May 3, 2014, 11:40 PM EST
PHILADELPHIA — The Nationals’ coaching staff has analyzed the club’s first-inning woes, a recurring problem for this team through the season’s month-plus, trying to find a common theme or solution to the issue.
And in the end, they can’t find anything to explain why they keep digging themselves into these kind of early holes.
“No. We’ve gone over the whole thing, the amount of pitches that are thrown in the bullpen prior to the game, all the preparations,” manager Matt Williams said. “It’s just the way it’s been sometimes. Hopefully that’s out of our system now and we can go from here.”
It most definitely wasn’t out of their system Saturday night during a 7-2 drubbing at the hands of the Phillies. Tanner Roark became the latest member of the rotation to give up three runs in the first inning, setting the tone for a long and frustrating evening at Citizens Bank Park.
This was, remarkably, the eighth time in 30 games the Nationals have given up at least three runs in the first. Throw in some less-significant second-inning woes, and overall the Nationals have been outscored 51-20 in the game’s first two innings this season. They’ve then outscored the opposition 113-67 after that.
So, what’s to blame for this trend?
“A lot of times, when you’re going out there, you’ve got adrenaline going and you want to get through the first couple innings and then you tend to settle in,” pitching coach Steve McCatty said. “I think that’s for most everybody. Being a little amped up going out there first and overthrowing or whatever you want to call it, it tends to happen. A lot of times, starters, when they struggle, it’s early until they get into that good rhythm.
“We go out there and do everything we can to make sure they’re in that good rhythm. It just seems like at times, it’s hurt us, where we haven’t made the pitch when we have to. When we have two outs, got to make a pitch. And unfortunately, in a small ballpark, when you make a mistake it’s going to be magnified.”
That was the case Saturday night for Roark. The right-hander got himself into a quick jam in the bottom of the first, allowing a one-out single to Jimmy Rollins and then walking Chase Utley. Moments later, Ryan Howard mashed a pitch over the wall in left-center for the 3-run homer that put the Nationals in yet another early hole.
“I trying to get in and not leave it up,” Roark said of his fateful pitch to Howard. “Obviously I left it up. Live and learn.”
As well as he has pitched since arriving in the big leagues, Roark can be excused for one rough night. He wound up allowing a career-high seven runs in a career-low four innings of work.
“I know he’s better than that and can do better than that,” catcher Jose Lobaton said.

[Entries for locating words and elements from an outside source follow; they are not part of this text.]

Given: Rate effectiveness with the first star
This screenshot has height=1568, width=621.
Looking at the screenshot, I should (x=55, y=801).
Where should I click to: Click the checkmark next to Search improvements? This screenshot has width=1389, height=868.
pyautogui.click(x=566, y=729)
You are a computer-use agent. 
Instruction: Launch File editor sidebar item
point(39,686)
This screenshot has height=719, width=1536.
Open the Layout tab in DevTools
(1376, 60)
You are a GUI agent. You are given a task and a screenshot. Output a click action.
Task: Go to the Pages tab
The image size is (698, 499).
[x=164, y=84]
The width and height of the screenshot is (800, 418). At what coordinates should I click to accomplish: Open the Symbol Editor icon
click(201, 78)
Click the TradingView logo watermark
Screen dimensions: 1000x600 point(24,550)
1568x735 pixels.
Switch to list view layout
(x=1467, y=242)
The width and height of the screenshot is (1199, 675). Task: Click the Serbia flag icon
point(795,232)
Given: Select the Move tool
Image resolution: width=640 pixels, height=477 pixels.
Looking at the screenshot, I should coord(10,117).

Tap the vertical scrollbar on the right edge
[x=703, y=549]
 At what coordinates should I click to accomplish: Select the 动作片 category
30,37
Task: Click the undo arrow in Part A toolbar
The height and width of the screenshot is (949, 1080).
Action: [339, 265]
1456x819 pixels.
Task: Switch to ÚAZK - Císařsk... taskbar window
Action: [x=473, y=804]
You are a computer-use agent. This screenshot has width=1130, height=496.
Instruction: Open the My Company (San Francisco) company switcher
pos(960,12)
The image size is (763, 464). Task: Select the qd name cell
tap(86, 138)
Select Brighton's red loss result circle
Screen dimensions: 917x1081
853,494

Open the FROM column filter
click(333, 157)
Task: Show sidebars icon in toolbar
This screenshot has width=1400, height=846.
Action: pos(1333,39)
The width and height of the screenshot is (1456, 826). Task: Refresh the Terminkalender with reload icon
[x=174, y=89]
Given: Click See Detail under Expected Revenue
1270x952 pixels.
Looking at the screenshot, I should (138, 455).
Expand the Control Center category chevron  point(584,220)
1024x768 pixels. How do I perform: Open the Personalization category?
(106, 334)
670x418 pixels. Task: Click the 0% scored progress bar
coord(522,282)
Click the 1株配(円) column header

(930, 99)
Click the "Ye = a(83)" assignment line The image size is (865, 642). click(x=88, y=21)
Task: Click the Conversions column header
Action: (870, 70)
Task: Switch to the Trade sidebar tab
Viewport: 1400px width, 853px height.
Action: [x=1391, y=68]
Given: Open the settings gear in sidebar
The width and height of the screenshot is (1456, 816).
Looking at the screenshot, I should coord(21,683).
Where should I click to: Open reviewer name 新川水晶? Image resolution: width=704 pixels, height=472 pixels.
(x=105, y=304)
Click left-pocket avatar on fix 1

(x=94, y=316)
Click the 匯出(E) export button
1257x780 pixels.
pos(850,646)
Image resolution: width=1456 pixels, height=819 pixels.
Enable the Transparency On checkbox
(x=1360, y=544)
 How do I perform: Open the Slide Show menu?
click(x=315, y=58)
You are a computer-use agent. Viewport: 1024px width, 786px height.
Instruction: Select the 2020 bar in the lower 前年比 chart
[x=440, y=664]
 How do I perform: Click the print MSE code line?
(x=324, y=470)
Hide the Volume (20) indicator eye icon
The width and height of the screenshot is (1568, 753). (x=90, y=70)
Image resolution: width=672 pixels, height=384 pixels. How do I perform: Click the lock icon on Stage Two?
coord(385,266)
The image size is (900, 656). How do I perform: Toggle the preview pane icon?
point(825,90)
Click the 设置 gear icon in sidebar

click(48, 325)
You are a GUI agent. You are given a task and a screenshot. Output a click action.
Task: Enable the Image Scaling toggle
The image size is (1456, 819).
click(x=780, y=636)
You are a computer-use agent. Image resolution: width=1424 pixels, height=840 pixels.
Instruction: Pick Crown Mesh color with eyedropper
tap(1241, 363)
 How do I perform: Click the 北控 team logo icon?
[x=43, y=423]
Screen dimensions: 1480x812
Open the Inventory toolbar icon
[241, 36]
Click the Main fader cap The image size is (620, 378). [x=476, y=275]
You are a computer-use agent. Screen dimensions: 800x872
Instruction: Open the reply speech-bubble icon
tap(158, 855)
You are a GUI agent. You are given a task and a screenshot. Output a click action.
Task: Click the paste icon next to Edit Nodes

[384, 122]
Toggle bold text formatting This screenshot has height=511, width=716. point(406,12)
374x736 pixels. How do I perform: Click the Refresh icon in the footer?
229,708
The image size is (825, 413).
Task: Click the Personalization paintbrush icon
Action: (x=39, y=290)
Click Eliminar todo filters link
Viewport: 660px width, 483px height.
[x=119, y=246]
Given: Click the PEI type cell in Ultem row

But it’s becoming difficult to excuse — or at least understand — why every member of the Nationals’ rotation has struggled at some point to get through a clean first inning.
The coaching staff doesn’t believe any change to the pregame routine is necessary. It’s simply up to the guys taking the mound to get their starts off on positive notes and not force their teammates to have to try to claw back every single night.
“It’s perplexing, but we’ve been down I think eight or nine games, three or more after the first, and come back in a lot of them,” Williams said. “But over the course of a season, you’re not going to be able to come back as much as you want to. Look at Tanner the last time out, he was great. This time, not so much. That’s the ebbs and flows of the game and pitching. Not much we can do about it now. Just look forward to the next one.”